Old pre-academic practice
While named a fellowship, Alex Geurds’ affiliation with the Society of Antiquaries is not one in the commonly-understood academic sense of the word. ‘This society has its roots in an old pre-academic practice when universities still focused on a very limited number of traditional subjects,’ Geurds explains. ‘All the other emergent sets of interests were there, but organised slightly different, namely in learned societies of cigar-smoking gentlemen.’
After an election round, Alex Geurds was voted in as member by the existing fellows of the society. ‘To become a fellow is an honor that is bestowed for life. They hold several election rounds a year, and nomination is based on one’s resume, career accomplishments, and whether one is a beneficial person to society.’
As a member, you are expected to continue your contributions to society. ‘The fellows play a role in public lectures, discussions and debates about antiquity. While originally mostly focused on British archaeology, they are now aiming at a more global perspective.’

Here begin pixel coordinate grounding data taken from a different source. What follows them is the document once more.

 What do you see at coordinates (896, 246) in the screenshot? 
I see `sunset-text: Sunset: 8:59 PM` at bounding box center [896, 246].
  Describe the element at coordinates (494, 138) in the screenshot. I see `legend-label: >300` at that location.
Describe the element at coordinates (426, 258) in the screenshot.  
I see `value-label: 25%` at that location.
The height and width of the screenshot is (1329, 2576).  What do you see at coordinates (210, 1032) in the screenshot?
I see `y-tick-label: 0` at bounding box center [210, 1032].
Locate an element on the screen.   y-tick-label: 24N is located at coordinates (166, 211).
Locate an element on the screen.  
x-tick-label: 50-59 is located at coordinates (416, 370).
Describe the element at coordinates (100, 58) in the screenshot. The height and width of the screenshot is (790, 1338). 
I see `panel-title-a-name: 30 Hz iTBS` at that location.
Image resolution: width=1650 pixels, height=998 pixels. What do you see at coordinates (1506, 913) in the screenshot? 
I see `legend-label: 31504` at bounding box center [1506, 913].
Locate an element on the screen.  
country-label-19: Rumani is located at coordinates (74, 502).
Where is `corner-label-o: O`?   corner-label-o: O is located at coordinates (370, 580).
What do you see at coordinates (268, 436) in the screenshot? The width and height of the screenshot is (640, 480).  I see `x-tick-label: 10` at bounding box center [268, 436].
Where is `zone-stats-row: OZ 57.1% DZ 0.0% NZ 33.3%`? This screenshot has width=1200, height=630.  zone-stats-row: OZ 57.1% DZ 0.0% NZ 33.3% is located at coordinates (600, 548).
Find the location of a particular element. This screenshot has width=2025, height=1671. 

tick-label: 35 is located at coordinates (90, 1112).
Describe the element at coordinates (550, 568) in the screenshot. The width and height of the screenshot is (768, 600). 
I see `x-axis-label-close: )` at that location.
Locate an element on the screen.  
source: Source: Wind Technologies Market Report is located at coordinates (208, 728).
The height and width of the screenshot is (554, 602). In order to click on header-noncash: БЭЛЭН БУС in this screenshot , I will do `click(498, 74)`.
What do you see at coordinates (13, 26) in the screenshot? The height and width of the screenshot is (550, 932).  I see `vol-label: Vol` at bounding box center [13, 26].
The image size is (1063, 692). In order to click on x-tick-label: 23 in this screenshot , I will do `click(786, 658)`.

Naturally, membership of the Society of Antiquaries also comes with some perks. ‘Primarily it gives you a large network of contacts. Many of the members work at Universities all across Britain, bundling together a great number of scholars in archaeology.’ Aside from that, membership of a prestigious society can open new doors in your career. ‘You may add the abbreviation of the society, FSA, to your signature, signaling your academic merit in British society.
On a more academic level, the society hosts a large, old library. ‘100,000 volumes on archaeology alone. One of the more interesting ones in Britain. While the bulk of the volumes is about British history and prehistory, they are gradually expanding to a global focus.’ In addition, the society offers a grant programme for research project. ‘This is primarily intended for broadly defined studies to aspects of the past, in which people who have no other means are prioritised.’
In the Netherlands we have an equivalent of these learned societies. ‘The Koninklijke Nederlandse Akademie van Wetenschappen (KNAW) for example. It is a parallel world next to the universities, one that is not often encountered by students.’